[[ Data provided, beginning ]]

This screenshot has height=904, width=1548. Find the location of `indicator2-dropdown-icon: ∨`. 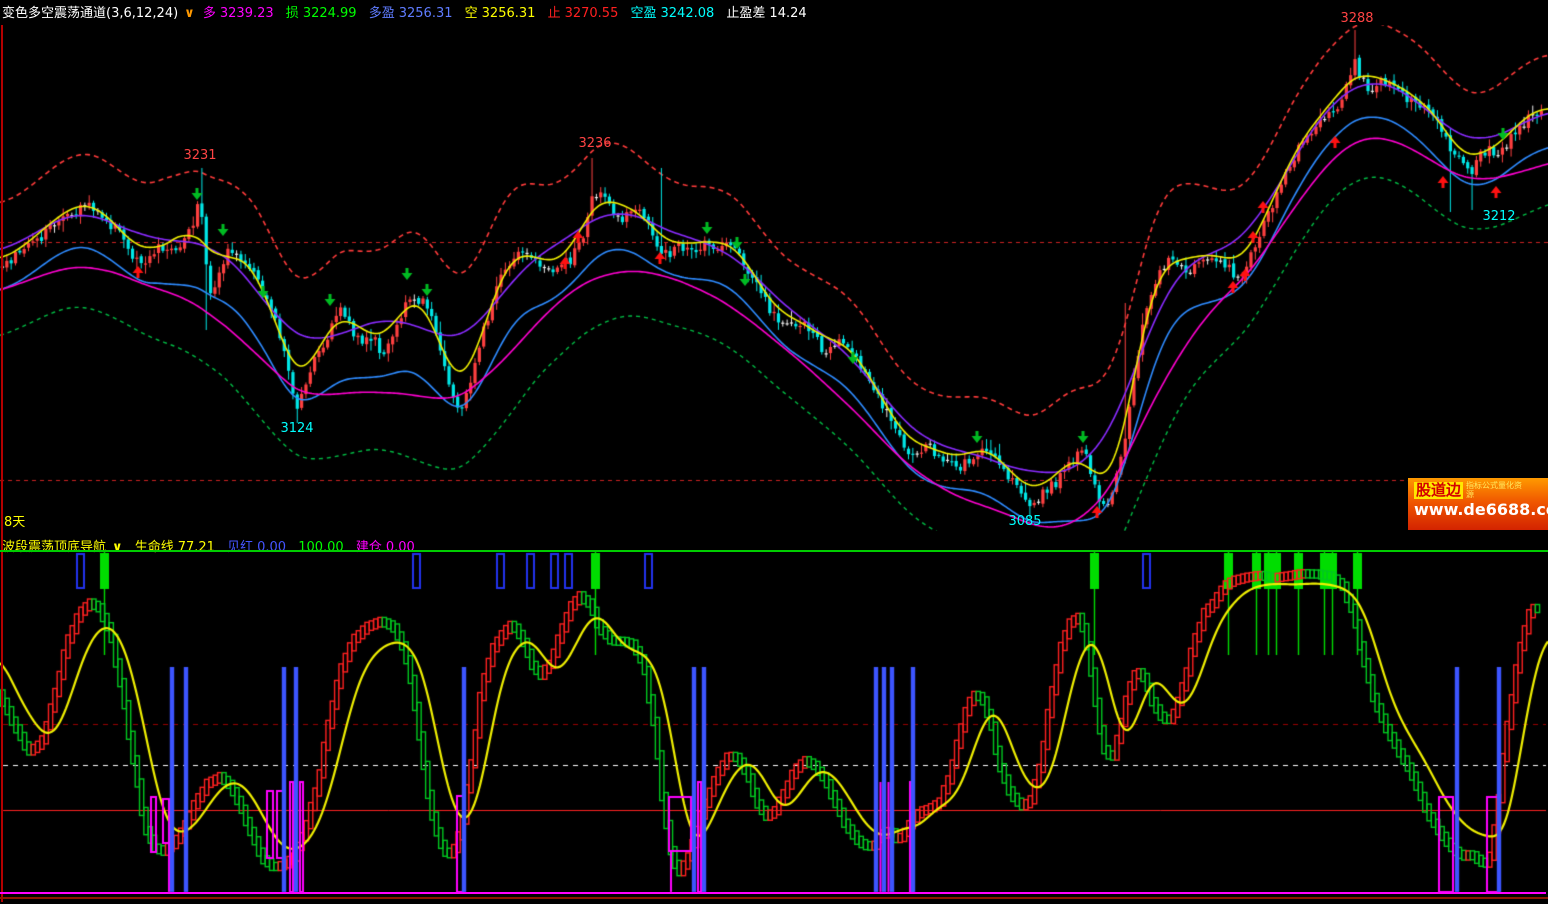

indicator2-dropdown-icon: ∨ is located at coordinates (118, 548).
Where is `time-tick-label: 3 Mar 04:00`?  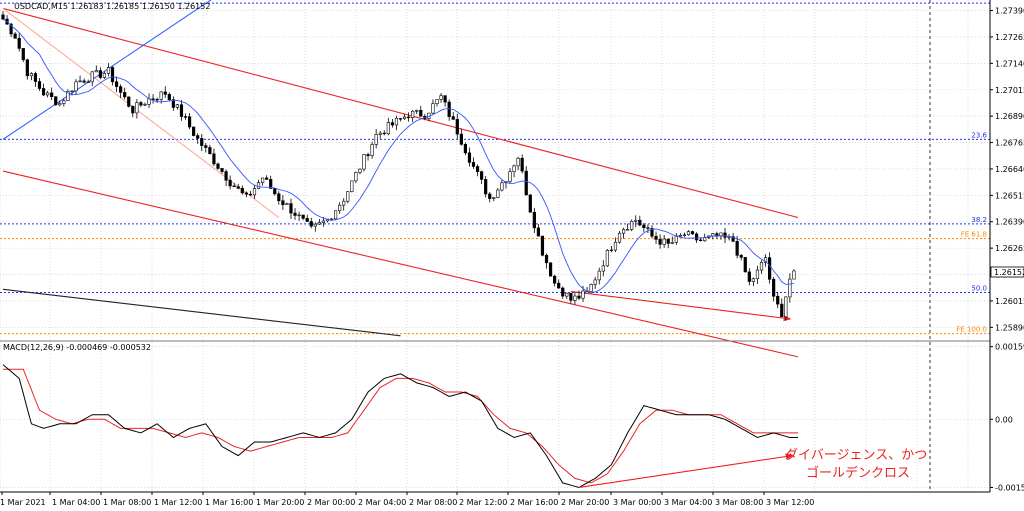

[[ Data provided, end ]]
[[ Data provided, beginning ]]

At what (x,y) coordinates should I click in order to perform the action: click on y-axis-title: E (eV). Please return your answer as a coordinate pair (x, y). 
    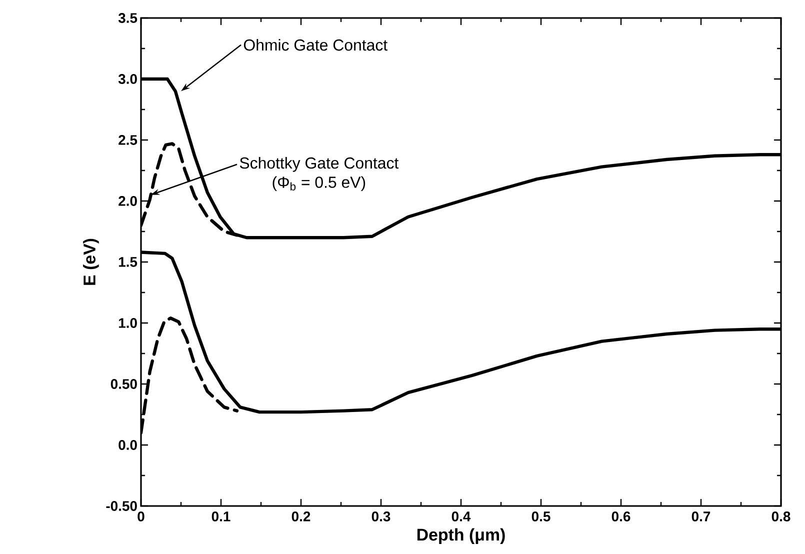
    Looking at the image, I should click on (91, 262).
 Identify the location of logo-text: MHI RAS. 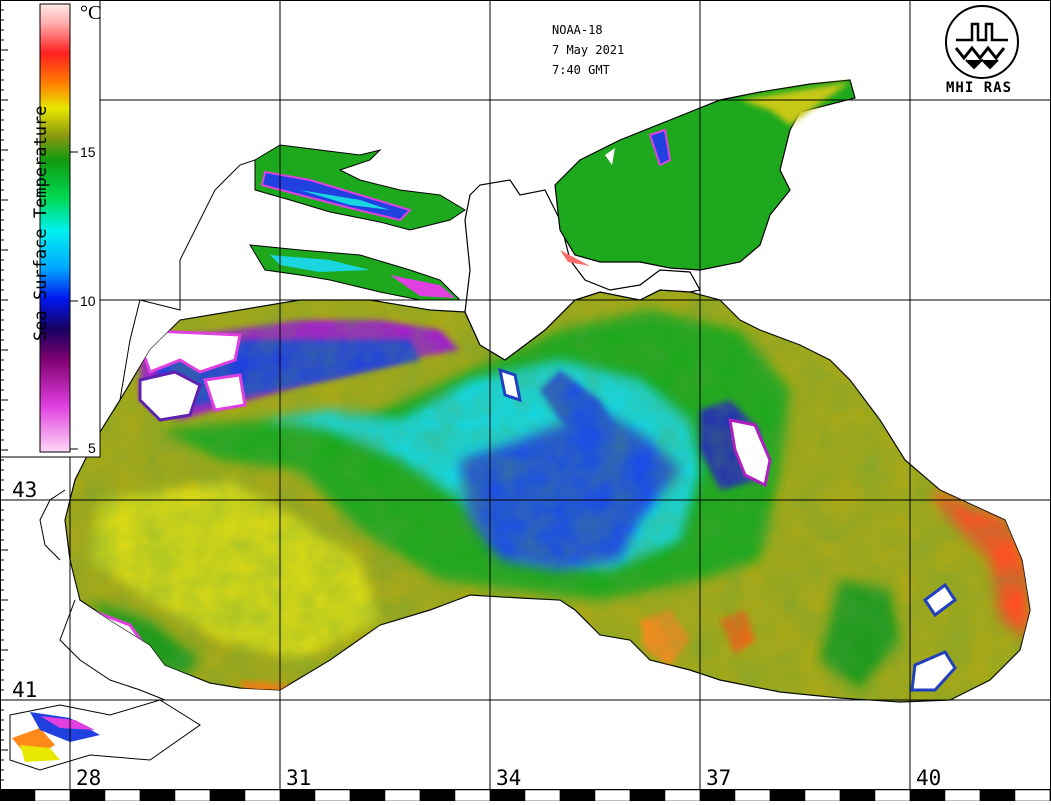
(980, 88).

[[ Data provided, end ]]

▶ [To do] Copy out everything from the line containing "At what (x,y)" down to the line containing "Looking at the", both included, without the pictures.

▶ [Answer box]
At what (x,y) coordinates should I click in order to perform the action: click on y-axis-title: E (eV). Please return your answer as a coordinate pair (x, y). 
    Looking at the image, I should click on (91, 262).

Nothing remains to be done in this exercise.